Estimators of genetic diversity in the populations of the species Anastrepha obliqua of southwestern Colombia. π is the average nucleotide diversity, and θ is the average population mutation rate. Letters a, b and c that are found as a superscript in the values π and θ denote which populations are significantly different as determined by Tukey’s test (p < 0.05). Meaning of population codes is provided in Table 1.
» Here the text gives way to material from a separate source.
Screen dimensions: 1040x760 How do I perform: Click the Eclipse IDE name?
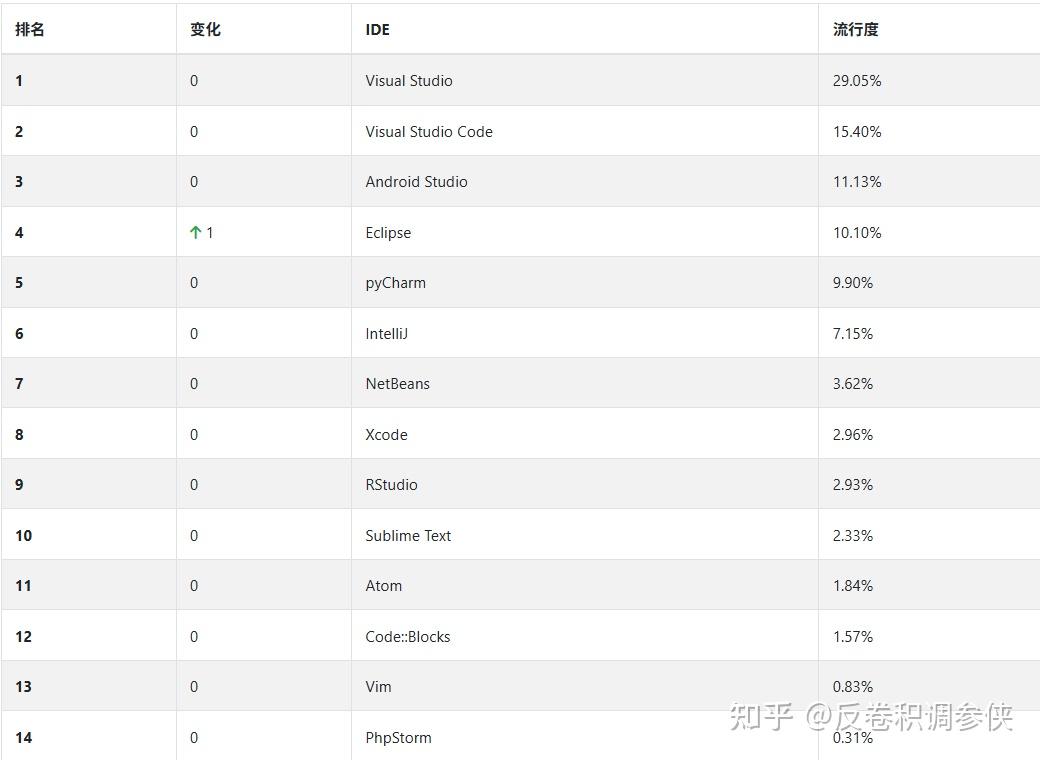click(x=388, y=233)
Population	Accessions Code	Number of Raw Reads	Number of Aligned Reads	Number of SNPs	π	θ_W
CaN	SRR13442704	43,020,774	20,493,546	488,027	0.0105 ^a	0.0112 ^b
CaS	SRR13442703	43,183,116	21,589,043	565,527	0.0108 ^b	0.0117 ^c
RmN	SRR13442702	43,003,430	20,134,297	481,206	0.0106 ^a	0.0115 ^a
RmS	SRR13442701	43,036,924	20,554,814	503,735	0.0105 ^a	0.0115 ^a
MN	SRR13442700	43,020,380	20,765,409	524,277	0.0105 ^a	0.0115 ^a
MS	SRR13442699	43,048,340	21,039,009	546,956	0.0106 ^a	0.0115 ^a

3.2. Genome-Wide Genetic Variation and Population Genetic Structure

To estimate the levels of genome-wide genetic variation, POPOOLATION identified between 481,206 and 565,527 SNPs in the populations evaluated (Table 2). The within-population genome-wide average Tajima’s π and genome-wide average Watterson’s θW ranged from 0.0105 (populations CaN, RmS and MN) to 0.0108 (population CaS) and from 0.0112 (population CaN) to 0.0117 (population CaS), respectively. To estimate the levels of genome-wide genetic differentiation between populations, a total of 13,566 SNPs that satisfied our filtering criteria (see methods) were subsampled across all populations with POPOOLATION2. The average pairwise F across all SNPs were similar between the populations. The values varied between 0.0105 (MS vs. CaS) and 0.0162 (CaN vs. CaS). Slightly higher F values were obtained between the CaN population and the other populations (Table 3). This result was consistent with the differentiation pattern observed in the PCoA plot, where the CaN population was the most differentiated from the other populations along the first axis (PCoA1), which explained 55.24% of the genome-wide genetic variation. (Figure 2). Additionally, this axis revealed a geographically ordered pattern where it is observed that the southern populations (CaS, MS and RmS) present a higher degree of genomic relationship with each other than with the northern populations (CaN, MN and RmN). The second axis (PCoA2) explained 12.59% of the variation (Figure 2) and pooled the CaS, RmN, and MS populations, while CaN, RmS, and MN were not pooled with any other population. The reconstruction of the genetic relationships between the populations, based on the hierarchical clustering tree (Figure 3), revealed a differentiation pattern similar to that delineated by the first axis of the PCoA. According to this tree, the MS, RmS, and CaS populations were more closely related to each other and comprised a group separated from the other populations. On the other hand, the CaN and MN populations were grouped, while RmN was separated from them as a basal population for all the others. We can say, then, from the PCoA and the hierarchical grouping tree that the pattern of differentiation of the analyzed populations of the species A. obliqua in southwestern Colombia is established mainly by geography.

Table 3

Average pairwise F values among the six populations of the species Anastrepha obliqua of southwestern Colombia based on the 13,566 SNPs identified using POPOOLATION2 (lower diagonal) and 95% confidence intervals (upper diagonal). Meaning of population codes is provided in Table 1.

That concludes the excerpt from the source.